Posted on April 22, 2021
Ricardo M. Martinez-Cid, left, and Lea P. Bucciero, right, partners at Podhurst Orseck in Miami.
Ricardo M. Martinez-Cid, left, and Lea P. Bucciero, right, partners at Podhurst Orseck in Miami.

Florida’s Third District Court of Appeal ruled that counsel for Continental Motors Inc. have dodged Miami-Dade Circuit Court-imposed sanctions.

However, Ricardo M. Martinez-Cid and Lea P. Bucciero, partners at Podhurst Orseck in Miami who represented widow Carly Johnson, said opposing counsel’s client is still on the hook for attorney fees and a multimillion-dollar lower court judgment.

“This decision is an absolute victory, upholding a $5 million judgment,” Martinez-Cid said. “Although it does overturn a $25,0000 sanction, that did not condone the conduct, or say that the conduct was not sanctionable, but only found that the judge had not made a finding that on the record would support it.”

According to court documents, the dispute dated back seven years, when Johnson sued Continental Motors and several other aviation entities in the circuit court for negligence in the fatal aircraft crash of her husband, Timothy.

The litigation, over which Miami-Dade Circuit Judge Peter R. Lopez presided, resulted in an award of damages for Johnson’s loss of companionship, mental pain and suffering, and the loss of her husband’s prospective net accumulations to the estate, according to court documents.

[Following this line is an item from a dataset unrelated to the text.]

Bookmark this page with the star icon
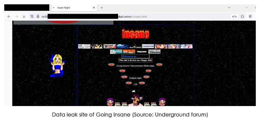click(242, 16)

Now, as a result of the state appellate ruling, Martinez-Cid said he will ask the circuit court to approve a six- or seven-figure attorney fee award in an upcoming hearing.

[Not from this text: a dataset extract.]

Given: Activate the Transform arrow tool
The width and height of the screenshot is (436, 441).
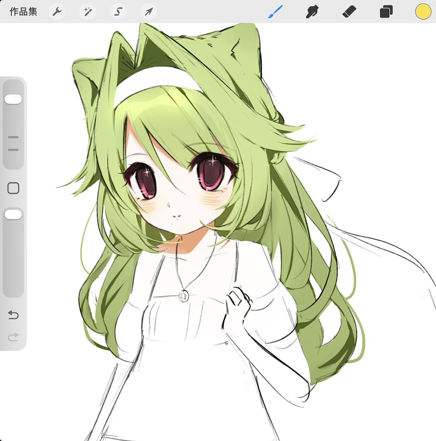Looking at the screenshot, I should pos(148,11).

Douglas E. Winter, counsel at Bryan Cave Leighton Paisner in Washington, D.C., who was among the attorneys who represented Continental Motors in the litigation, declined to comment.

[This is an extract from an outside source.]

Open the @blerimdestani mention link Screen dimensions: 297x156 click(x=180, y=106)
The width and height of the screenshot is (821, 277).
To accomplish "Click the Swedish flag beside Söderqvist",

Martinez-Cid said the controversy over sanctions stemmed from how zealously Continental Motors fought the case in both the circuit court and the Third DCA to avoid liability from similar pending litigation.

“We had shown the court during a full hearing that Continental Motors and its counsel had engaged in inappropriate conduct in cases all over the country,” Martinez-Cid said. “They have been sanctioned previously by other courts based upon a willful disregard of the court’s orders.”

Martinez-Cid pointed to counsel for Continental Motors withholding tens of thousands of documents until just days before the trial.

The Podhurst Orseck attorney said the sanction order resulted from the judge instructing opposing counsel to “turn over the documents by Friday or I would have to sanction you.” Continental Motor’s counsel continued to ignore the court’s directive, consistent with how the company acted in related ongoing litigation across the country.

But Third DCA Judges Norma S. Lindsey, Thomas Logue and Fleur J. Lobree reversed the sanction order.

“The assessment of a fine for failure to comply with an order compelling discovery ‘must be predicated upon a finding of contempt,’” the judges ruled. “Because the sanctions order in this case explicitly finds that the attorneys’ failure to comply ‘was not willful, deliberate and contumacious,’ we reverse the portion of the order imposing the fine.”

Still, Martinez-Cid said the ruling would have significant implications for at least six other cases against Continental Motors.

“There have been a number of cases around the country with accidents and incidents involving a defect in its engines,” Martinez-Cid said. “We are the first case to have ever gone to trial on that and that is one of the reasons why they fought so tenaciously to avoid the trial altogether.”